> _Selected text_:
▼

Triggering builder’s risk coverage is especially helpful in these circumstances because the standard forms of commercial construction contracts include a waiver of subrogation provision by which the owner and the contractor waive claims against each other to the extent losses are covered by builder’s risk. Furthermore, a loss covered by builder’s risk policy does not count against a contractor’s loss record. Finally, since builder’s risk is property insurance, the adjustment of a claim occurs more promptly than it takes to resolve a disputed liability claim, so the owner and contractor avoid spending time and resources litigating fault. In sum, the owner and contractor are money ahead to the extent the loss is covered by builder’s risk.

The Best Solution

Of course, the best way to mitigate against construction-defect claims is to maintain a vigorous quality assurance program and to get the project completed according to plans and specifications, on time, and on budget. However, given the challenges in meeting this goal even during normal times, the better way to deal with delay and impact issues is to address them squarely as they come up.

For example, a claim letter submitted per contract requirements does not need to be seen as a hostile act; it can include helpful corrective ideas and should conclude with a sincere commitment by the contractor to actively work with the owner and the rest of the team to mitigate impacts. The key for the contractor to maintaining trust is transparency and candid communications with the owner. No one likes surprises, so when cost or delay situations come up, those should be addressed head on, by the book, and with an eye towards collaborative resolution.

▲

> _Items_:
▼

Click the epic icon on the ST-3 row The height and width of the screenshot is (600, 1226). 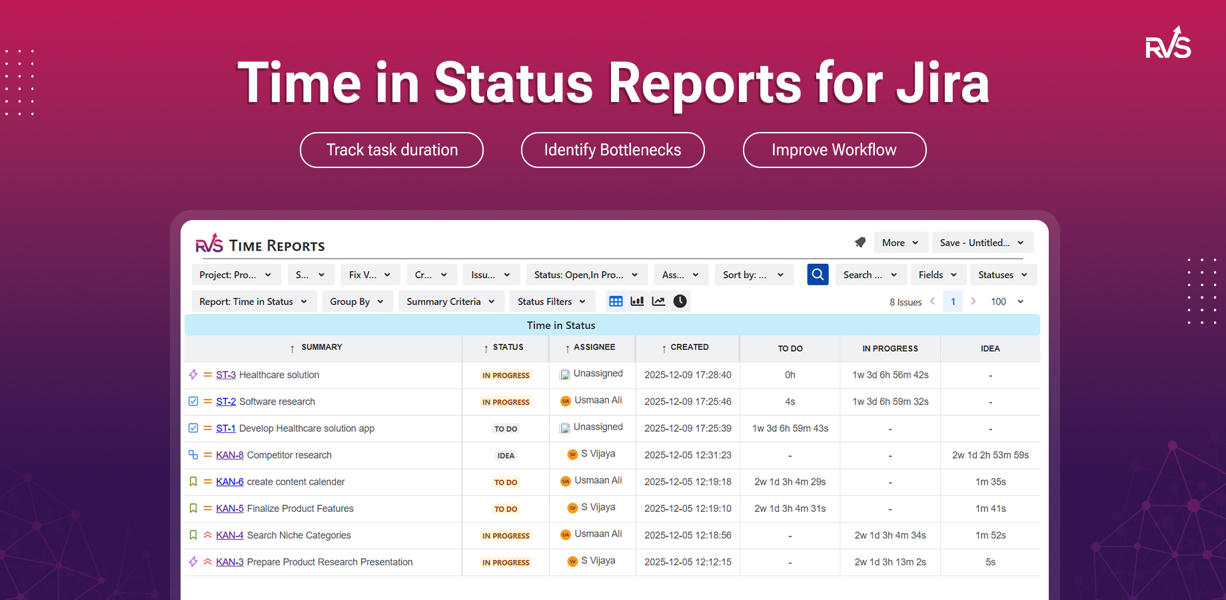[194, 375]
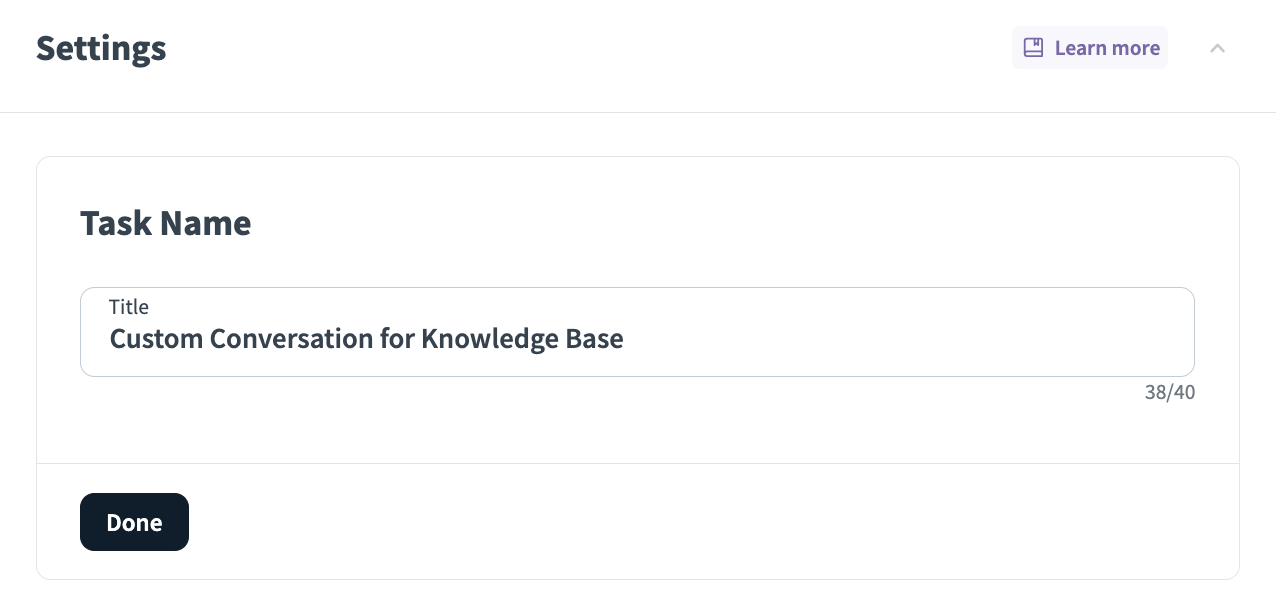Select the Settings heading text

pyautogui.click(x=101, y=48)
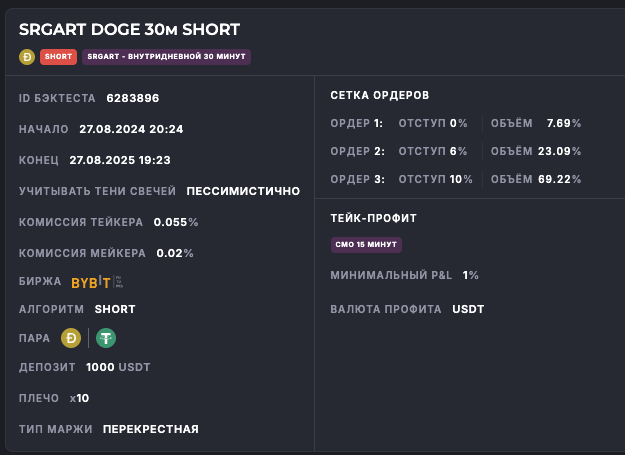The image size is (625, 455).
Task: Click the deposit value 1000 USDT
Action: pyautogui.click(x=118, y=367)
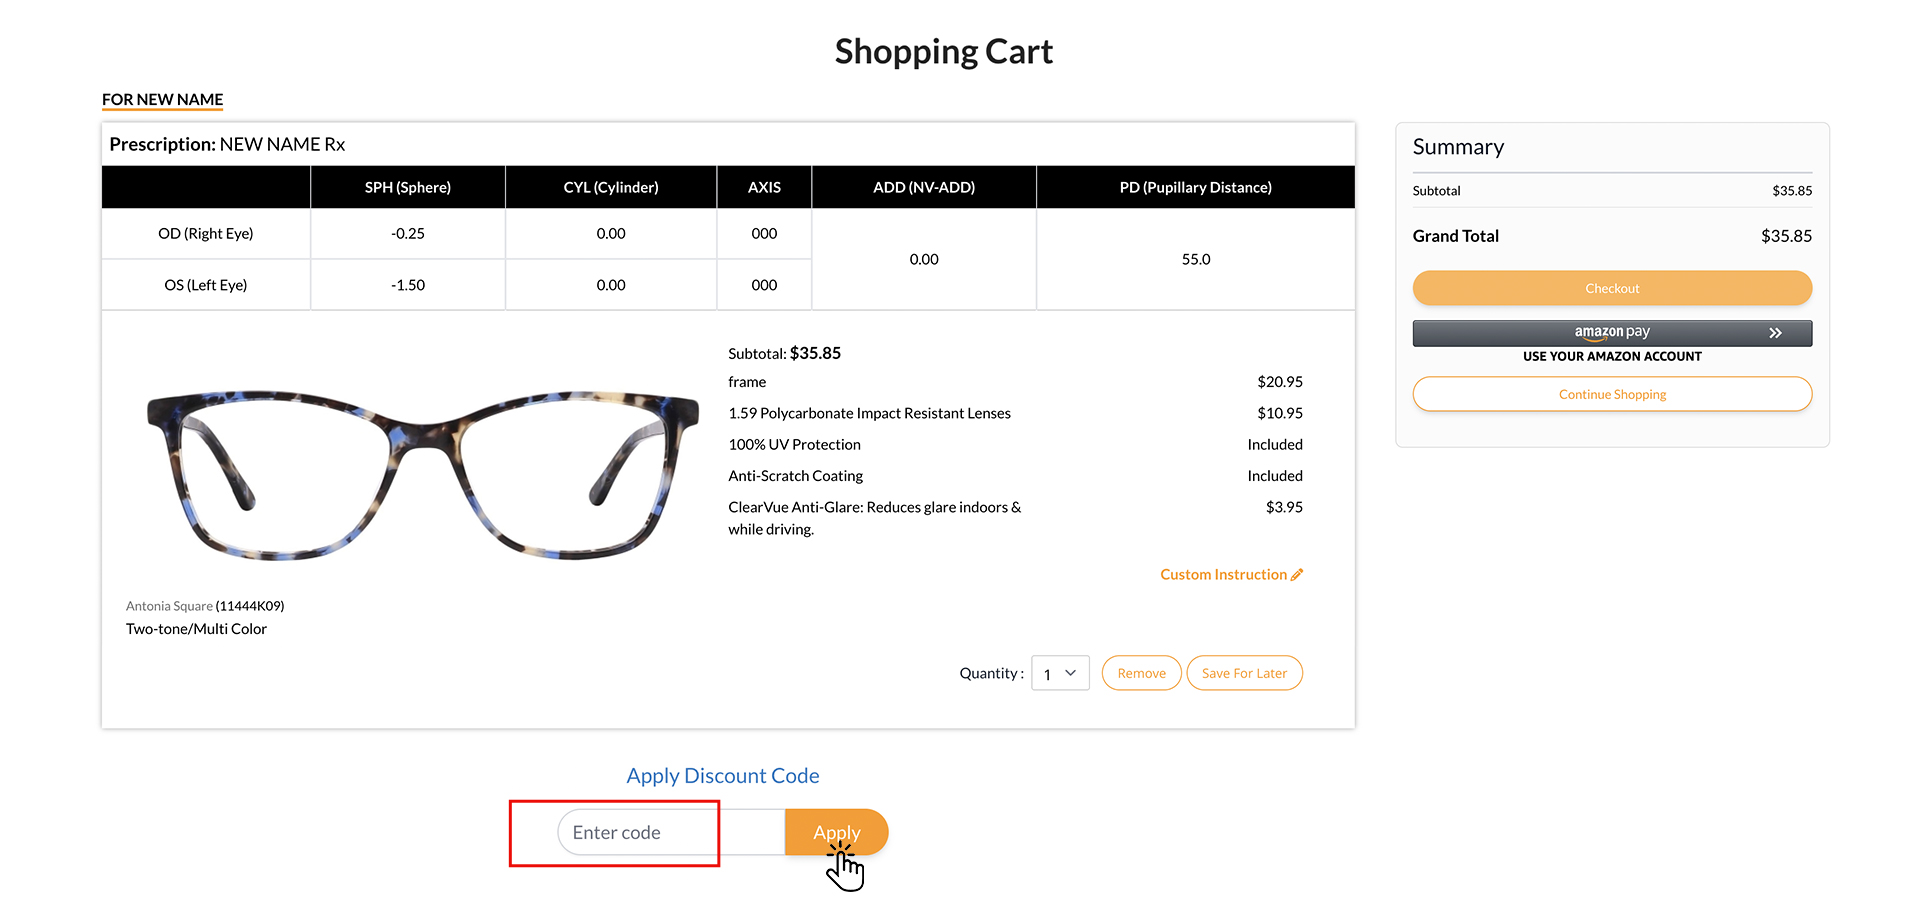Click the Antonia Square glasses image
The width and height of the screenshot is (1920, 912).
click(x=422, y=473)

▲

> _Stated problem A_: Reproduce the construction-claims passage starting with "Of course, the" and going on through "they come up.".
> _Stated problem B_: List the reasons the construction-claims passage gives for why triggering builder's risk coverage is especially helpful.
Work from the construction-claims passage alone; the data plays no part.

> _Final answer A_:
Of course, the best way to mitigate against construction-defect claims is to maintain a vigorous quality assurance program and to get the project completed according to plans and specifications, on time, and on budget. However, given the challenges in meeting this goal even during normal times, the better way to deal with delay and impact issues is to address them squarely as they come up.

> _Final answer B_:
- Standard commercial construction contracts include a waiver of subrogation provision, so the owner and the contractor waive claims against each other to the extent losses are covered by builder's risk.
- A loss covered by a builder's risk policy does not count against a contractor's loss record.
- Because builder's risk is property insurance, a claim is adjusted more promptly than a disputed liability claim is resolved, so the owner and contractor avoid spending time and resources litigating fault.